** Supplied data **
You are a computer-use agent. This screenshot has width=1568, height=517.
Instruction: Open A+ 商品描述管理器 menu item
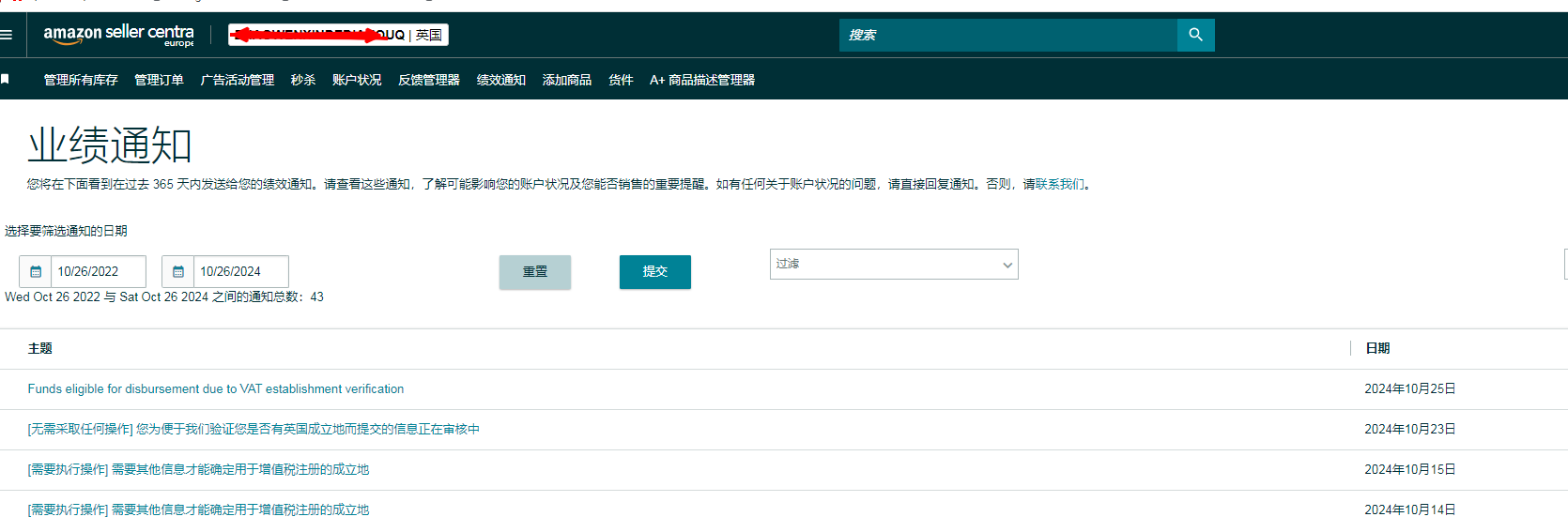click(702, 80)
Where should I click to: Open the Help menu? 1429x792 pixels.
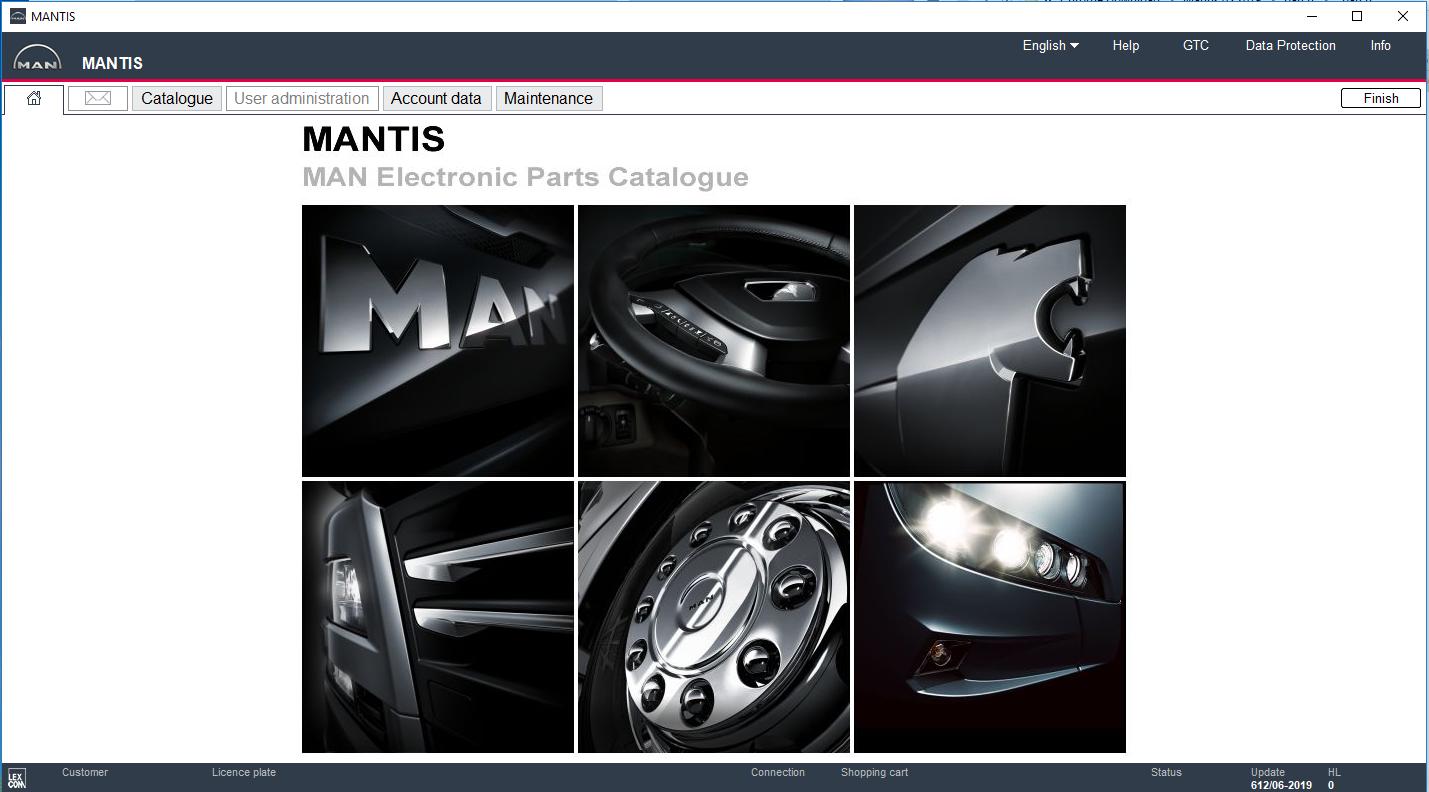[x=1125, y=45]
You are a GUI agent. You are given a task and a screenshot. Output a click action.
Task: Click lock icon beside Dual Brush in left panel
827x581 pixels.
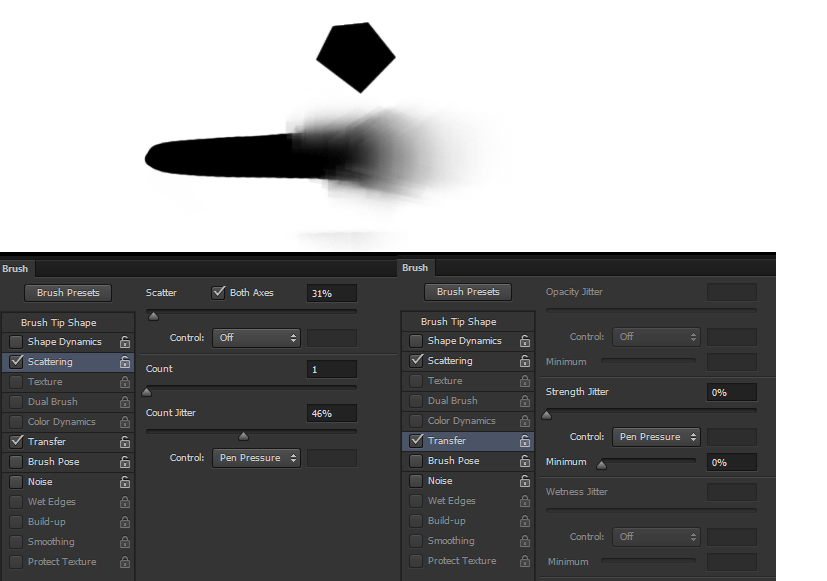(125, 402)
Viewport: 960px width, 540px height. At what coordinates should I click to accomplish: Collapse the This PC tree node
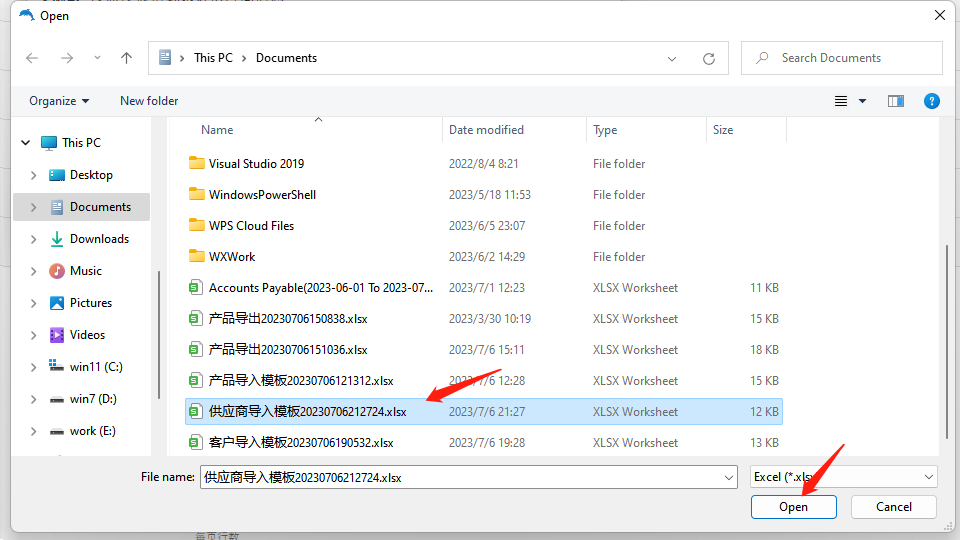26,143
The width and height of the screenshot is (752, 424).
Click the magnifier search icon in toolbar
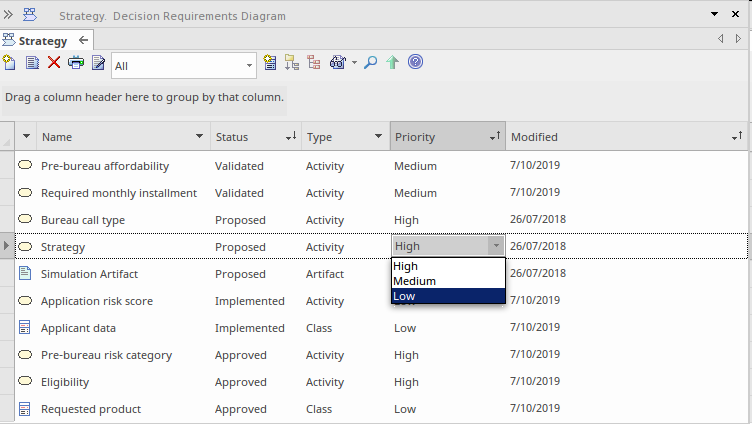tap(370, 63)
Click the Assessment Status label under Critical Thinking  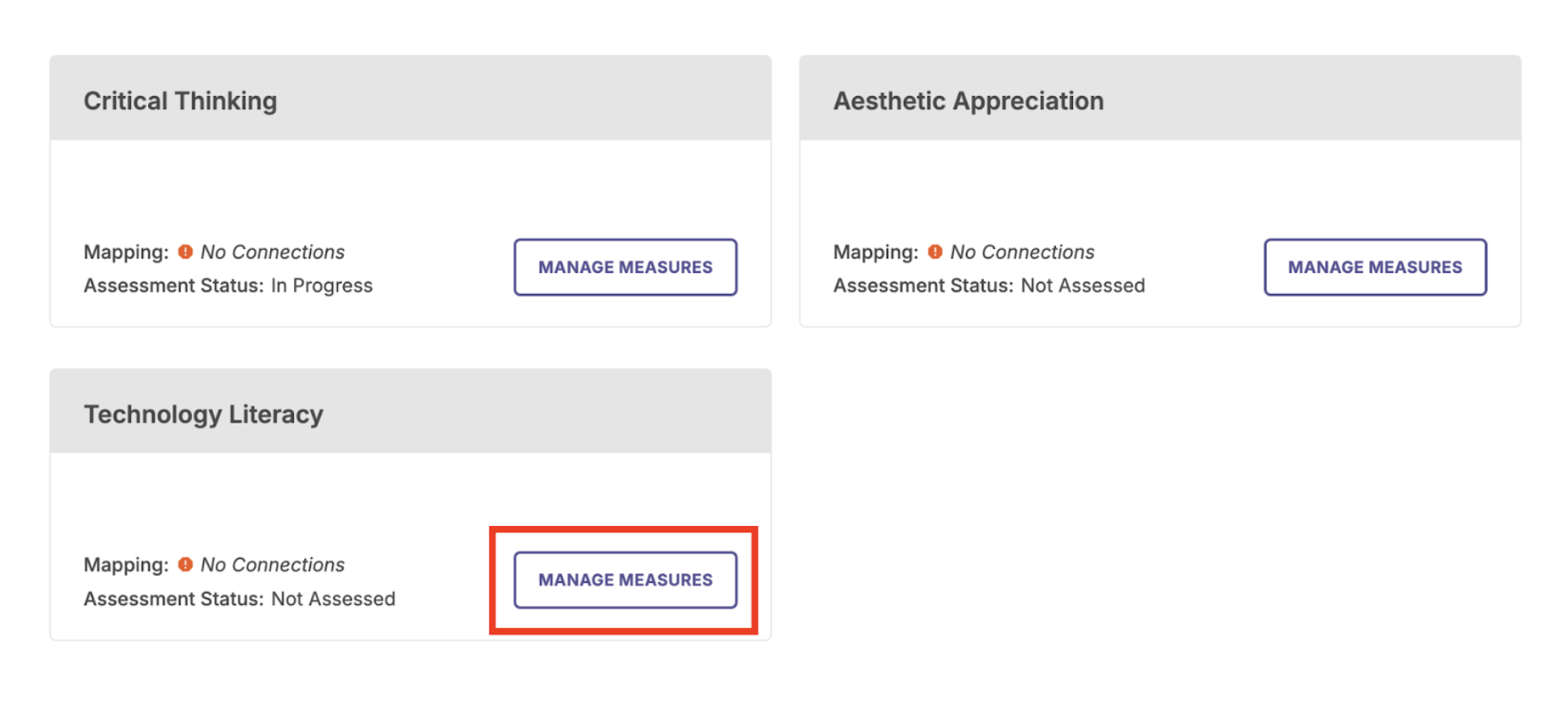click(174, 286)
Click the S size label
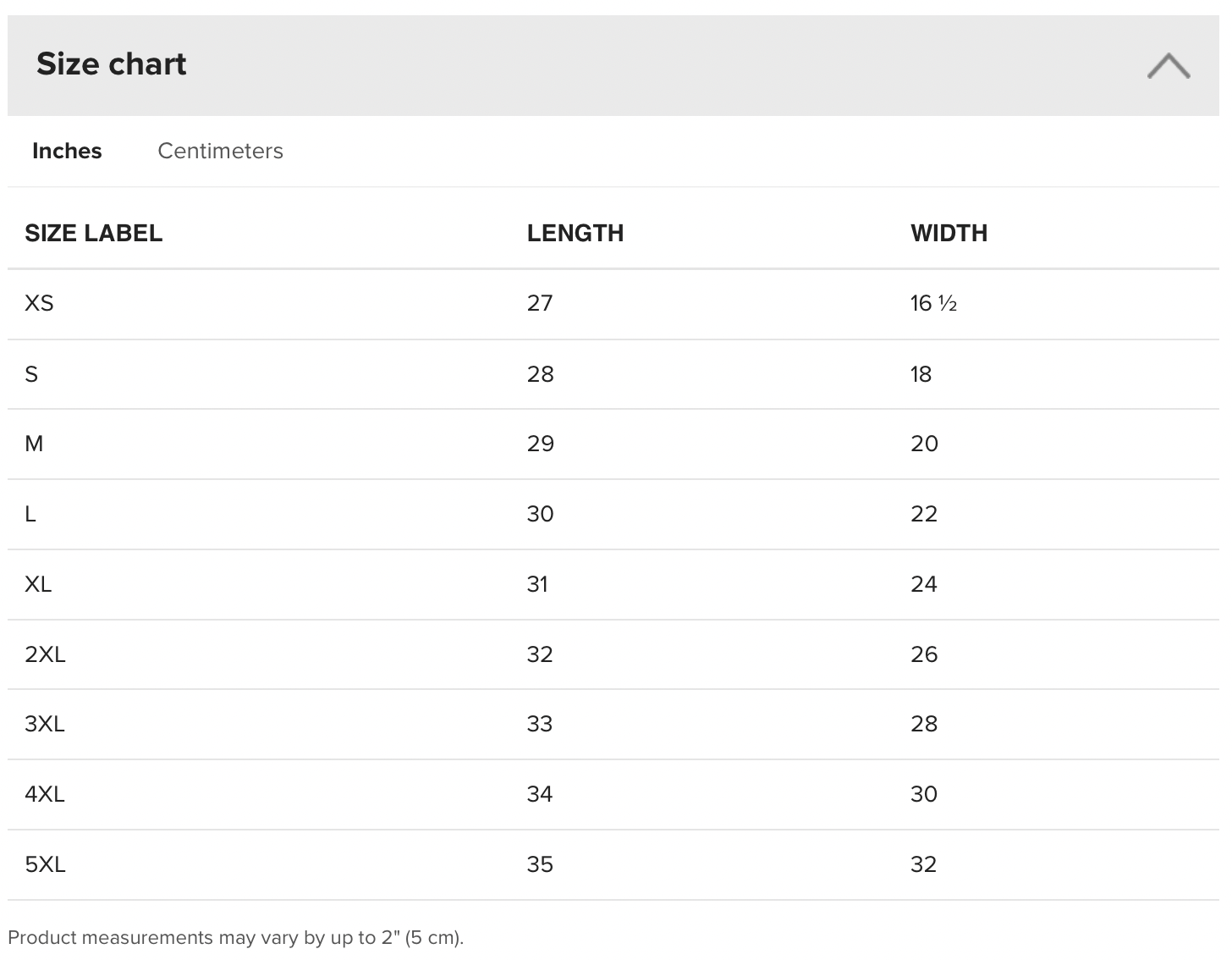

** Work order **
If a line in the records above includes the string "agent", copy it.

** Solved problem **
You are a computer-use agent. This screenshot has width=1568, height=517.
You are a GUI agent. You are given a task and a screenshot. Output a click action.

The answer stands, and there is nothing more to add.